What you should do: In the passage on grid frequency stability, which renewable source is said to have no rotational inertia at all?

Selected text:
====

As we move away from large power plants with massive rotating turbogenerators, there will be problems with maintaining lock-step grid system frequency stability. Wind turbines have much less rotational inertia, PV solar none. Fortunately there are solutions. Batteries linked to inverters may be able provide “synthetic inertia”, and the generators in tidal lagoon and tidal barrage projects also offer rotational inertia. We might even, for a stop gap, use old fossil and nuclear plant turbogenerators as so-called synchronous condensers. Dave Elliott explores further
Power engineers worry that, as more renewables are added to the grid, replacing old coal, gas and nuclear plants, we will lose lock-step AC synchronous system stability, since the latter had large heavy rotating turbo-generators that provided system inertia against frequency perturbations. The big plants’ rotational inertia acts as a buffer to grid frequency changes, and to varying supply and inductive loads. However, PV solar has no rotational inertia, and wind turbines not much, though direct drive machines can provide some. With more renewables on the grid it will become more of an issue.

====

Record set:

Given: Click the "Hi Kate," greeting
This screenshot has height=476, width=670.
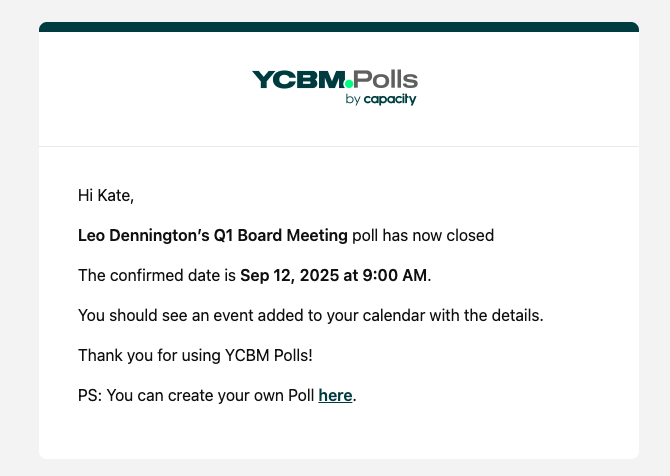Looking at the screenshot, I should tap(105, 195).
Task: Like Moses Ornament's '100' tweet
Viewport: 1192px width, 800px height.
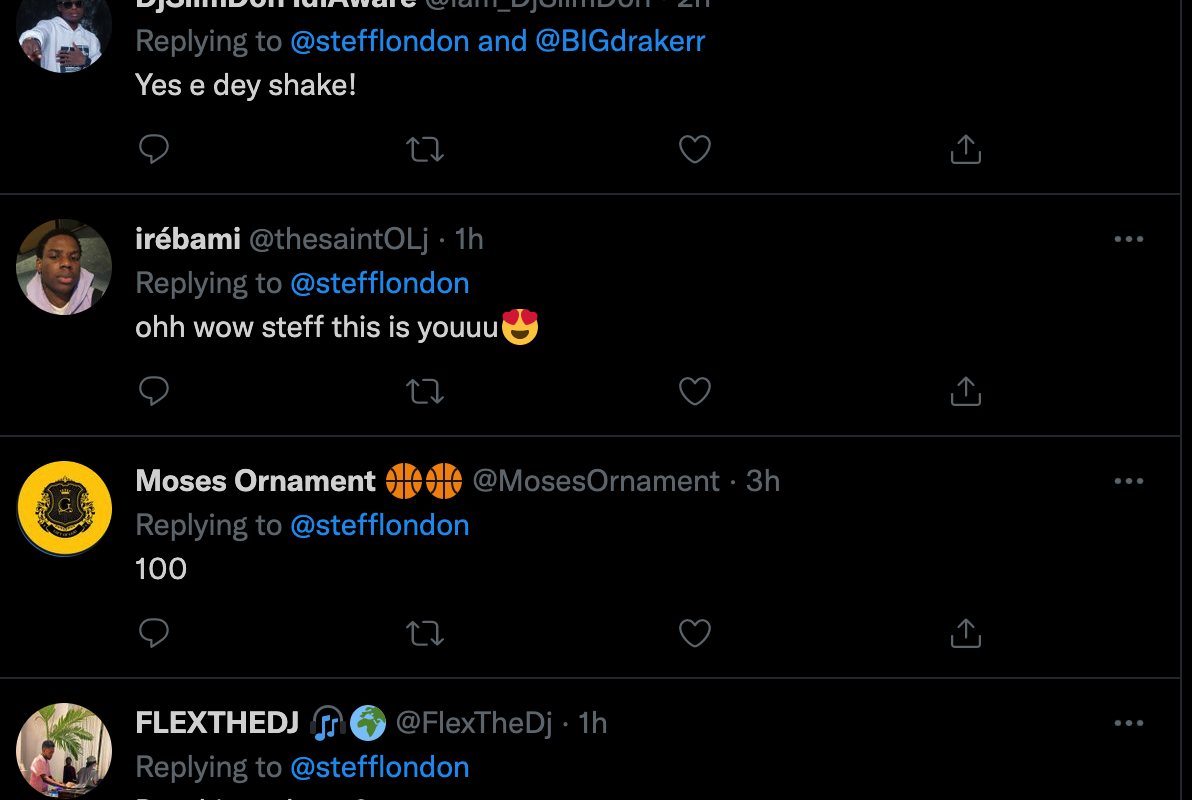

====

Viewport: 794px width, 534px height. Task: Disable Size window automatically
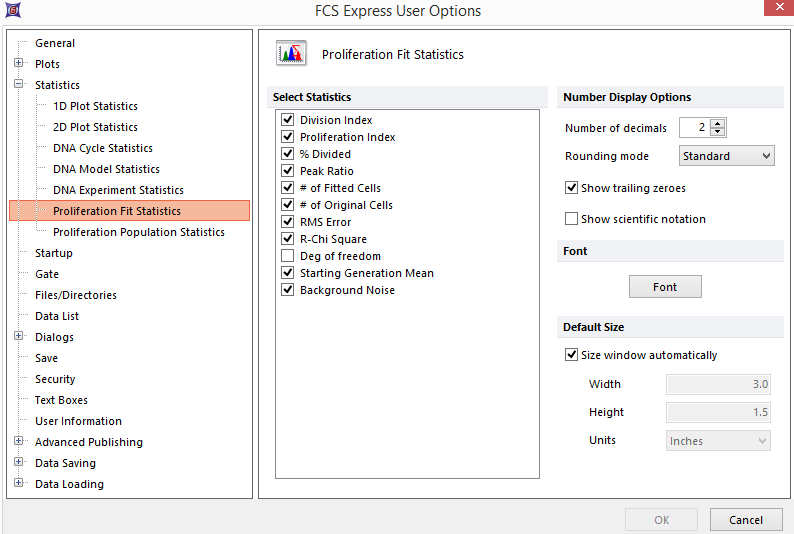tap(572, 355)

====

Answer to this task: PV solar